[PROVIDED TEXT — start]
Students can go through AP SSC 10th Class Maths Notes Chapter 2 Sets to understand and remember the concepts easily.

## AP State Syllabus SSC 10th Class Maths Notes Chapter 2 Sets

→ Set theory is comparatively a new concept in mathematics.

→ This theory was developed by George Cantor.

→ A well defined collection of objects or ideas is known as “set”.

→ Well defined means that:

i) All the objects in the set should have a common feature or property.

ii) It should be possible to decide whether any given object belongs to the set or not.

Example or comparision of well defined and not well defined collections:

Not well defined collections | Well defined collections |

i) A family of rich persons | i) A family of persons having more than one crore rupees |

ii) A group of tall students | ii) A group of students, with height 160 cm or more |

iii) A group of numbers | iii) A group of even natural numbers less than 15 |

→ Some more examples of well defined collections:

i) Vowels of English alphabets, namely a, e, i, o, u.

ii) Odd natural numbers less than 11, namely 1, 3, 5, 7, 9.

iii) The roots of the equation x^{2} – 3x + 2 = 0, i.e., 1 and 2.

→ Objects, elements and members of a set are synonymous words.

→ Sets are usually denoted by the capital letters like A, B, C, X, Y, Z, etc.

→ An object belonging to a set is known as a member/element/individual of the set.

→ The elements of a set are represented by small case letters,

i.e., a, b, c, , x, y, z, etc.

→ If ‘b’ is an element of a set A, then we say that ‘b’ belongs to A.

→ The word ‘belongs to’ is denoted by the Greek symbol ‘∈’.

→ Thus, in a notation form, ‘b’ belongs to A is written as b ∈ A and ‘c’ does not belong to ‘A’ is written as c ∉ A.

→ Representation of sets: Sets are generally represented by the following two methods.

i) Roster (or) Tabular form

ii) Rule method (or) Set builder form.

→ Roster (or) Tabular form: In this form, all elements of the set are written, separated by commas, within curly brackets.

Example:

i) The set of all natural numbers less than 5 is represented as N = {l,2,3,4}

ii) The set of all letters in the word “JANUARY” is represented as B = {A, J, N, R, U, Y}

Note:

a) In a set notation, order is not important.

b) The elements of a set are generally not repeated in a particular set.

→ Set builder form (or) Rule method: In this method, a set is described by using a representative and stating the property (or) properties which the elements of the set satisfy, through the representative.
[PROVIDED TEXT — finish]
[MATERIAL PROVIDED — start]
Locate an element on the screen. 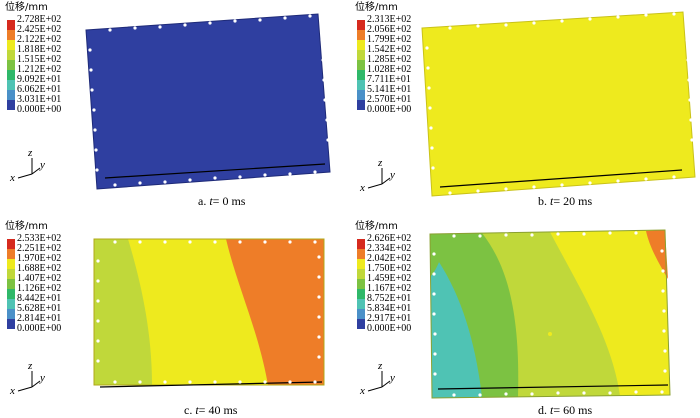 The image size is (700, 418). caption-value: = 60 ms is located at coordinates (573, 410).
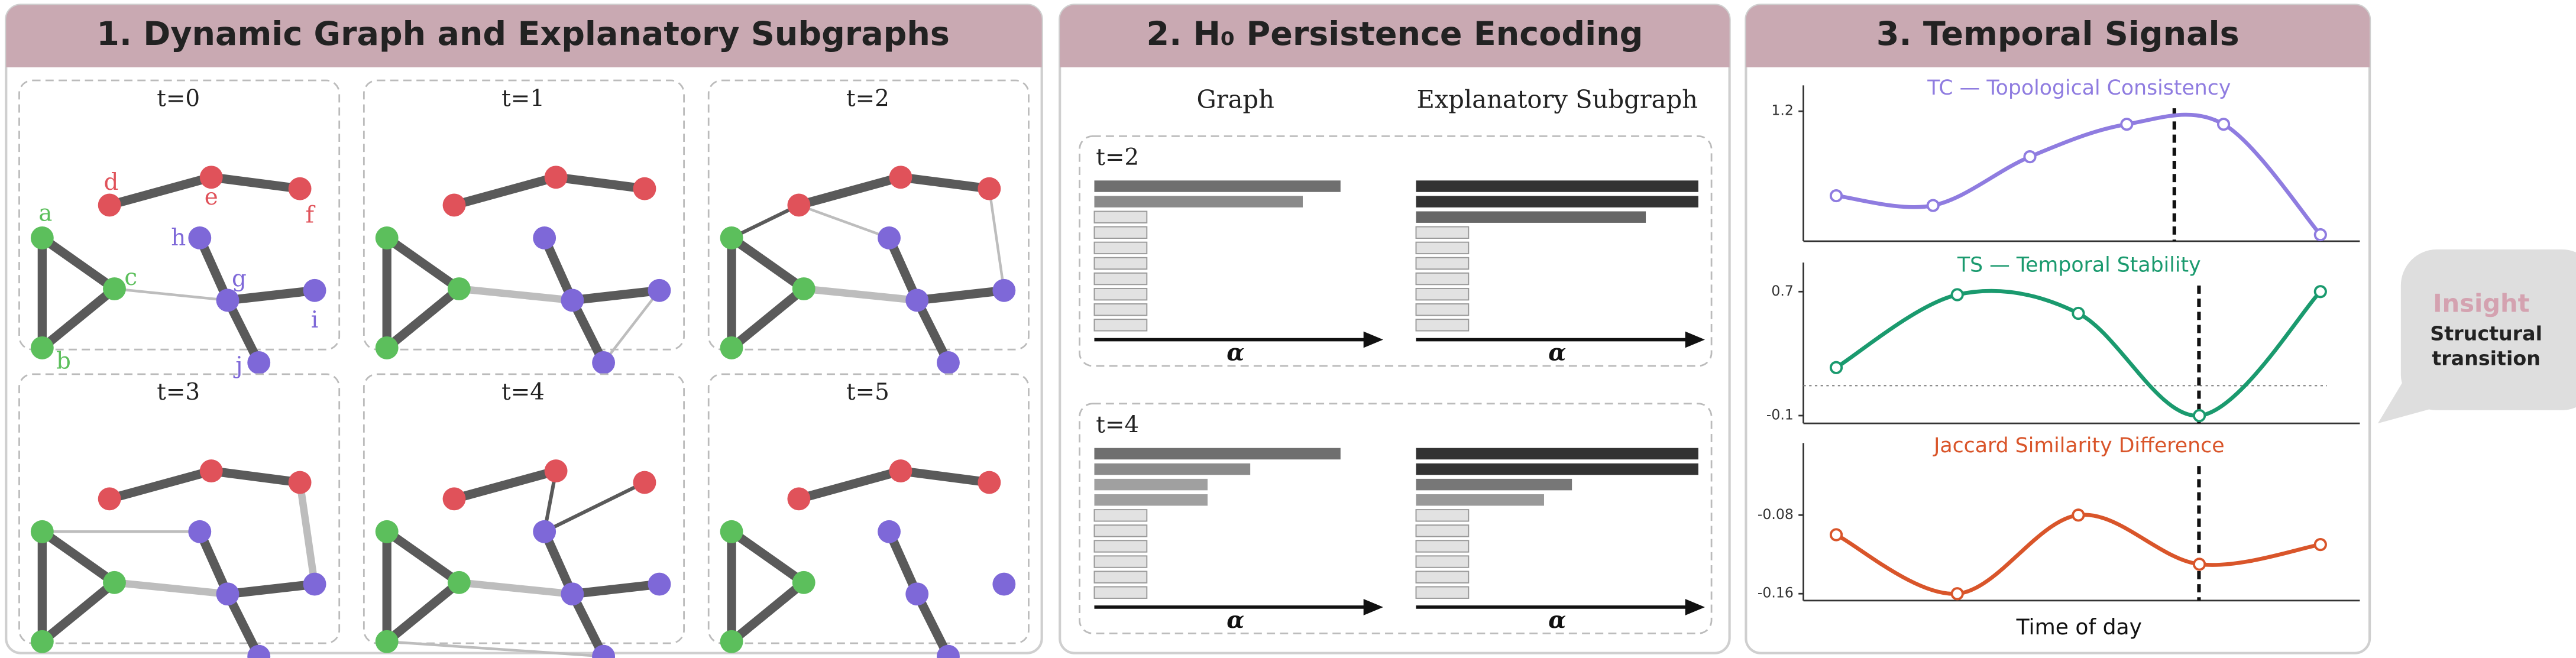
[MATERIAL PROVIDED — finish]
WHAT TO DO.
#1 Answer these from the notes on sets, each on its own line:
(a) Who developed set theory?
(b) Which symbol stands for "belongs to"?
(c) In roster form, what are the elements of a set written within?
#2 Based on the notes on sets, does each statement below agree with them? For each, answer yes or no and quote the words that decide it.
(a) In a set notation, the order of elements matters.
(b) Sets are usually denoted by capital letters.
(c) The elements of a set are represented by capital letters.
#3 Carry the notes on sets forward from the point where they stop.

ANSWERS TO THIS EXERCISE.
#1
(a) George Cantor.
(b) The Greek symbol ∈.
(c) Curly brackets, with the elements separated by commas.

#2
(a) No: "In a set notation, order is not important."
(b) Yes: "Sets are usually denoted by the capital letters like A, B, C, X, Y, Z, etc."
(c) No: "The elements of a set are represented by small case letters"

#3
Example:

i) Set of all natural numbers less than 5.

A = {x : x ∈ N, x < 5}

ii) Set of vowels of the English alphabet.

V = {x : x is a vowel in the English alphabet)

Note: It may be observed that we describe the set by using a symbol (x or y or z etc.) for elements of the set.

→ Types of set:

→ Empty set (or) Null set (or) Void set: A set, which does not contain any element is called an empty set (or) a null set (or) a void set.

→ Empty set is denoted by ∅ (or) { }

Example :

A = (x : x is a natural number smaller than 1}

B = {x : x

^{2}– 2 = 0 and x is a rational number}

C = (x : x is a man living on the moon}

Note: ∅ and { 0 } are two different sets. {0} is a set containing the single element ‘0’ while { } is a null set.

→ Singleton set: A set consisting of a single element is called a singleton set.

Examples:

{ 0 }, {- 7} are singleton sets.

→ Finite set: A set which is possible to count the number of elements of that set is called finite set.

Example – 1 : The set {3, 4, 5, 6} is a finite set, because it contains a definite number of elements i.e., only 4 elements.

Example – 2 : The set of days in a week is a finite set.

Example – 3 : An empty set, which does not contain any element (no element) is also a finite set.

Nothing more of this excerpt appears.